Eman El-Husseini: That's one of our arguments. I'm hated more. No, I'm hated more.

(LAUGHTER)

Jess Salomon: No, it's me.

Hari Sreenivasan: But before they could have serious conversations about the divide between Israel and Palestinians, the couple had to establish some ground rules.

Jess Salomon: When we would get into an argument, where did you hear this? If you heard it growing up or you heard it at the dinner table or you heard it in Hebrew school, you heard it -- it doesn't count.
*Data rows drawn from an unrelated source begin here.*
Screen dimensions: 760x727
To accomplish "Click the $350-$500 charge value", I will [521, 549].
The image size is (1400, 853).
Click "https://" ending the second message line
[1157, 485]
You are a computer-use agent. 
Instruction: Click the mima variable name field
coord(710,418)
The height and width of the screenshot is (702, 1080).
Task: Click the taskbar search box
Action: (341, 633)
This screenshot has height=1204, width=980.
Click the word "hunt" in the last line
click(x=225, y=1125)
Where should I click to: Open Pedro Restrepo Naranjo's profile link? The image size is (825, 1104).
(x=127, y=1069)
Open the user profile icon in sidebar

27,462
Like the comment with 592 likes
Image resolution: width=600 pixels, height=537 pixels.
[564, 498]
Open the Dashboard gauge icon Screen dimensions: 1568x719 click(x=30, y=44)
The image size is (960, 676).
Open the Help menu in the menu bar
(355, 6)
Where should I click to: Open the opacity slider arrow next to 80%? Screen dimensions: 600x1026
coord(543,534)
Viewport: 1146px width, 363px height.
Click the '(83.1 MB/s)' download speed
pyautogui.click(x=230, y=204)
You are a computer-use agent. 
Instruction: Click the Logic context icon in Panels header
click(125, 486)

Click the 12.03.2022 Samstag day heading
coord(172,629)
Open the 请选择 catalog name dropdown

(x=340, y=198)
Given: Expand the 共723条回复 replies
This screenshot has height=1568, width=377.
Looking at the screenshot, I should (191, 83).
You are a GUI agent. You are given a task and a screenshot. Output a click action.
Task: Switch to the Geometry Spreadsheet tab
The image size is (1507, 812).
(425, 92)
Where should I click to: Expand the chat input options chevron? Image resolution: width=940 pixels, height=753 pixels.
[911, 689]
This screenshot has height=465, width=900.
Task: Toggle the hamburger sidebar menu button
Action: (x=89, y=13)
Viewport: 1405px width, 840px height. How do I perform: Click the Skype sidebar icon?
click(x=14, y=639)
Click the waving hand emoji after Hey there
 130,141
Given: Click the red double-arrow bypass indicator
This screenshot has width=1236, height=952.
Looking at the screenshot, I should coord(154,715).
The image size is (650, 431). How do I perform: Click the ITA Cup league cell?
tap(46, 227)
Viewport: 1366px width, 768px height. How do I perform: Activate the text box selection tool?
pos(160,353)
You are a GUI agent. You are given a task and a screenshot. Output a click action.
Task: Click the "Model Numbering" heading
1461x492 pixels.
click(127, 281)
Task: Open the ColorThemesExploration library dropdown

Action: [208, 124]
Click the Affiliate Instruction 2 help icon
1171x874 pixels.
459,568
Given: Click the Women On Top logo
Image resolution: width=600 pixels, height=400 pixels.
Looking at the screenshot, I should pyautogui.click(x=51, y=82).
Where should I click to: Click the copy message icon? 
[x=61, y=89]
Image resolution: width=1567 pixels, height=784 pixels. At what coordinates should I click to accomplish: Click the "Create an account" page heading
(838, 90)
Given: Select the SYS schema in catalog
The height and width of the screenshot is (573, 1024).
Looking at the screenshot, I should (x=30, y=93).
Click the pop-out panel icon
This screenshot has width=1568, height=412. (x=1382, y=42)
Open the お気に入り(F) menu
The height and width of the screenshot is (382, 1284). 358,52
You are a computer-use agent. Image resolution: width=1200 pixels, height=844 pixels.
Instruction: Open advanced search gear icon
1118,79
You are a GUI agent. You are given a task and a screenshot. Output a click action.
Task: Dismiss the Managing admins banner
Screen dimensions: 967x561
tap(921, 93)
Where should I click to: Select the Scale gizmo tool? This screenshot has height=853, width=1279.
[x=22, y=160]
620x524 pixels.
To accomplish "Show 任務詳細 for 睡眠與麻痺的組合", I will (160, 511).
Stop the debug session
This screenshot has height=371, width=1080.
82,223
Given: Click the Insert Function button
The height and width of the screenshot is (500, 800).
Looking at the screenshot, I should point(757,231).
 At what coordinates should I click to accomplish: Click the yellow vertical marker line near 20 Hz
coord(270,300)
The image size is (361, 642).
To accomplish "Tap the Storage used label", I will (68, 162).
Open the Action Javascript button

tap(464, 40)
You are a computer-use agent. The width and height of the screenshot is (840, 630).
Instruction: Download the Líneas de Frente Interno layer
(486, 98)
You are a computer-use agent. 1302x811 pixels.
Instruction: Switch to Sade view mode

We have to go to another source of information.

Hari Sreenivasan: What is something else that people can do to try to turn the temperature down in an argument with someone when it's so personal?

Eman El-Husseini: I think if you educate yourself, because a lot of people who get in these heated discussions, it's usually emotional, rather than like an actual -- just like a regular conversation that's well thought of.

Hari Sreenivasan: Over time, their politics became aligned, as Jess, a former United Nations human rights lawyer, has grown more critical of Israeli policy.

Jess Salomon: I moved into her place. She didn't want me there. But I moved in anyway. You know how we do.

(LAUGHTER)

Jess Salomon: OK.

(LAUGHTER)

Eman El-Husseini: It's a beautiful love story. She makes me go through checkpoints in my own apartment.

(LAUGHTER)

Hari Sreenivasan: And Eman, whose family fled Palestine and then Kuwait after the Iraqi invasion in 1991, makes her Palestinian heritage a centerpiece in their act.

Eman El-Husseini: It's not easy being Palestinian nowadays or for the past seven decades.

(LAUGHTER)

Eman El-Husseini: I feel like we're the only ethnic minority group that gets excited when a racist person tells us to go back to our country.

(LAUGHTER)

Eman El-Husseini: Like, hey, why don't you go back to your country? Oh, my God, thank you so much, sir. That's so nice. He thinks we have a country. That is so sweet.

Jess Salomon: There's like some talking points that you grow up with as a Jewish person. And one of them is that Palestinians don't recognize the existence of Israel, you know, for example. And it was really only with Eman that she was like, well, no...

Eman El-Husseini: I was like, what about our existence? Nobody cares.

Hari Sreenivasan: Someone is going to watch this and say, well, look, clearly, Jess has sold out. She's so enamored. She's gone to the other side.

Jess Salomon: Well, sometimes, they will even call me anti-Semitic or self-hating or a traitor.

Eman El-Husseini: Aside from our politics, our life is pretty Jewish. I'm not particularly religious, but I have been to synagogues way more than mosques.

Jess Salomon: There's like so many things that have to come together for you to find your person.

Hari Sreenivasan: While a sense of humor has worked so far for Jess and Eman, a comedic cure has yet to land among their divided cultures.

For the "PBS NewsHour," I'm Hari Sreenivasan in Brooklyn, New York.